India's PM Wants Rich Nations to Subsidize Cost for Poorer Countries

Reading audio





08 November 2009

With a key global climate change conference just a month away, India's leader is making a blunt call for concessions from the industrialized nations.


India's PM Wants Rich Nations to Subsidize Cost for Poorer Countries
Indian Prime Minister Manmohan Singh attends opening session of the World Economic Forum-India, 08 Nov 2009

Prime Minister Manmohan Singh pledged Sunday that his government will work for a positive outcome at next month's crucial United Nations summit on setting targets for carbon emissions. But Mr. Singh made it clear that the richest nations have to bear the brunt of the financial burden since they created the mess.

"The historic accumulation of CO2 is not as a result of anything that we have done," he said. "It is largely a consequence of 150 years of industrialization in the major developed countries of the world."

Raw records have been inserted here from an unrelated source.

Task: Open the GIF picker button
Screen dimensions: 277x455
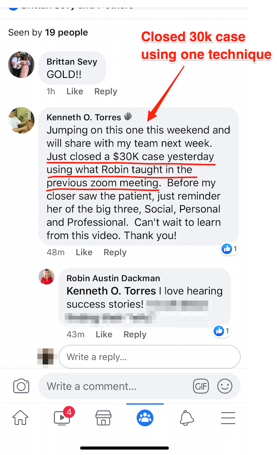Action: click(201, 386)
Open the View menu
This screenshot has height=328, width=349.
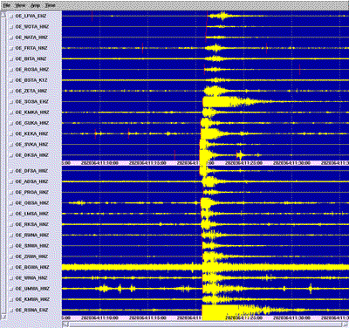(x=20, y=5)
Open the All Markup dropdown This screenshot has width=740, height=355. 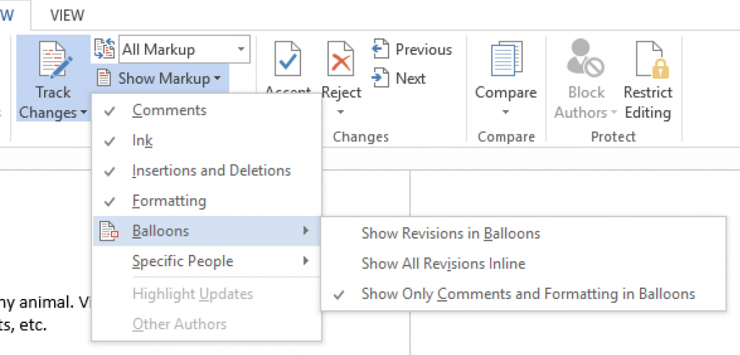click(x=241, y=50)
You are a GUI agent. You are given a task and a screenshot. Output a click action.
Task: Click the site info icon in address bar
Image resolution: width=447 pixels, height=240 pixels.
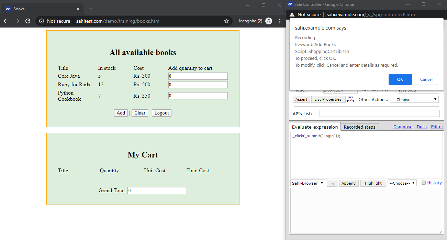point(42,21)
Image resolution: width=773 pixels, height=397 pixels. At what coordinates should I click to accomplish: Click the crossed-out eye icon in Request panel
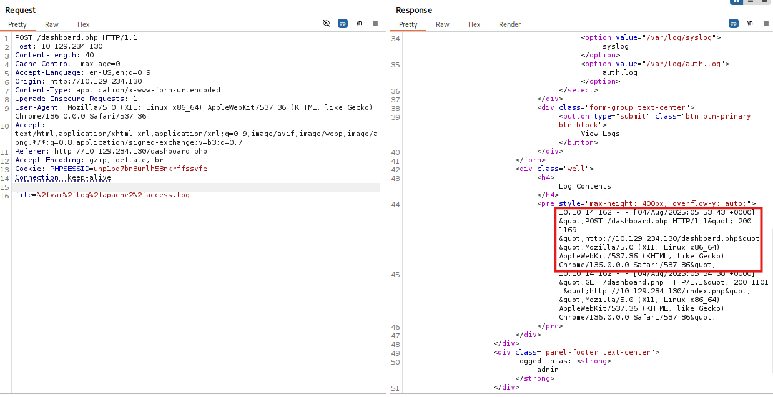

The prime minister, opening the World Economic Forum's India summit, said the traditional big polluters will need to subsidize technology for developing countries to cope with reducing greenhouse gas emissions.

The European Union has estimated that the price for that, by the year 2020, will total $150 billion annually.

India's stance, going into the Copenhagen summit, which begins December 6, is that poorer nations should be exempt from legally binding caps on carbon emissions.

The United States and other developed countries want India to reduce its share of carbon emissions, which is currently about four percent. Mr. Singh, in recent days, has said his government is not yet ready to quantify reduction targets but he has left the door open to that.

India and China are viewed as the key players for any deal at next month's summit. The two Asian giants are reluctant, however, of being put into any binding position that could slow their rapidly growing economies. They have made recent public pronouncements to work as a team in the multi-national climate change negotiations.